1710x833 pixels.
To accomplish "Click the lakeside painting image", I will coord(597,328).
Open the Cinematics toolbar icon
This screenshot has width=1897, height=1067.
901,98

——————————

Task:
Give back each entry exactly as it was written.

Answer section:
1710x833 pixels.
To accomplish "Click the lakeside painting image", I will coord(597,328).
Open the Cinematics toolbar icon
This screenshot has width=1897, height=1067.
901,98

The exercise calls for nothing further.